Mochten de nachten nog vol
angstige dromen zijn, hij kon ze zich des ochtends niet meer herinneren. Maar
hij wist dat ze er waren, de dromen waren de spiegels van herinneringen die hij
diep weg probeerde te drukken, maar telkens naar buiten glipten, als een
fietsband waarvan het binnenste rubber steeds naar buiten gulpte, dreigend te
ploffen.
Leeuwenhart had een vast ritueel:
hij begon de dag met vijf minuten voor Simba te staan en kroelde hem over zijn
kop, liet zijn hand door de stugge manen glijden. De leeuw kreunde van genot.
De circusmensen aanschouwden het
vol stille verbijstering. Er waren erbij die respect voor de nieuwe oppasser
hadden, maar er waren er meer die angst voelden voor deze vreemde man die ieder
ochtend begon met het nemen van een krankzinnig risico.
De dochter van de clown vond de
nieuwe oppasser mirakels interessant. Die man was dan wel niet de jongste meer
en niet bijster knap, maar de man ademde geschiedenis en sommige jonge meisjes
hebben een nogal romantische kijk op geschiedenis en hunkeren ernaar om die te
drinken.
Geschiedenis is echter geen mild
kabbelend beekje, zoals je in boeken wordt voorgespiegeld. Als je deel uitmaakt
van de geschiedenis word je meegesleurd in een woeste maalstroom en er is geen
houvast en zijn er geen reddingsboeien.
Omdat zij al die dingen nog niet
wist en een vriendelijke ziel was, besloot zij de oppasser een kop koffie te
brengen. Met een lichte aarzeling liep zij op de man af die op een strobaal
zijn boterhammen zat te eten. Ze reikte de man de dampende kop zwijgend, maar
met een glimlach aan. Hij keek op en toen veranderde er iets.

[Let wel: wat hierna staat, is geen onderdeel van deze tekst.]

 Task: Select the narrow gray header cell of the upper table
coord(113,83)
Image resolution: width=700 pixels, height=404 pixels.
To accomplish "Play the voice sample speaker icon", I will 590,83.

Hoe kon het onnozele wicht ook
weten dat Leeuwenhart niets of niemand toe wilde laten, dat hij de kilte die in
zijn binnenste als permafrost zat, nodig had om te overleven. Hoe kon het
onnozele wicht ook weten dat er vroeger ook iemand op deze manier tegen hem
geglimlacht had.
Ik ben zelf ook een onnozelaar, een
dichter en een hopeloze romanticus, en kan het niet anders omschrijven dan dat
haar glimlach als een zonnestraal was die diep doordrong in de permafrost en
die terstond deed ontdooien.
Nadat hij de kop koffie opgedronken
had en het meisje weggegaan was bleef Leeuwenhart in verwarring achter en moest
hij terstond plassen.
De dag daarop liep hij voor
aanvang van zijn werk naar de leeuwenkooi. Maar hij aarzelde en wist zelf niet
precies waarom. De leeuw zat reeds op hem te wachten en hij stak zijn arm
tussen de tralies door.
Leeuwenhart kwam bij in het
ziekenhuis. Zijn rechterarm was aan de elboog zwaar ingezwachteld, daaronder
was niets meer. Hij kreunde en toen pas merkte hij de dikke vrouw op die zich
in een stoel aan zijn voeteneind neergevlijd had. Misschien is draperen in dit geval een beter woord.
Er was zo verschrikkelijk veel van haar en haar boezem stulpte uit haar jurk,
waarvan de naden onder grote spanning stonden om al het lillende vet dat de
vrouw omsloot binnenboord te houden.
Onze Coralie zuchtte diep en met
warme stem sprak ze:
‘Gij
ook, gij hebt nergens angst voor...’
Maar
dat was niet waar, niet meer, de manke man zijn angst was ontwaakt en voor
haar, onze eens zo schone Coralie, voor haar voelde hij nog de meeste vrees.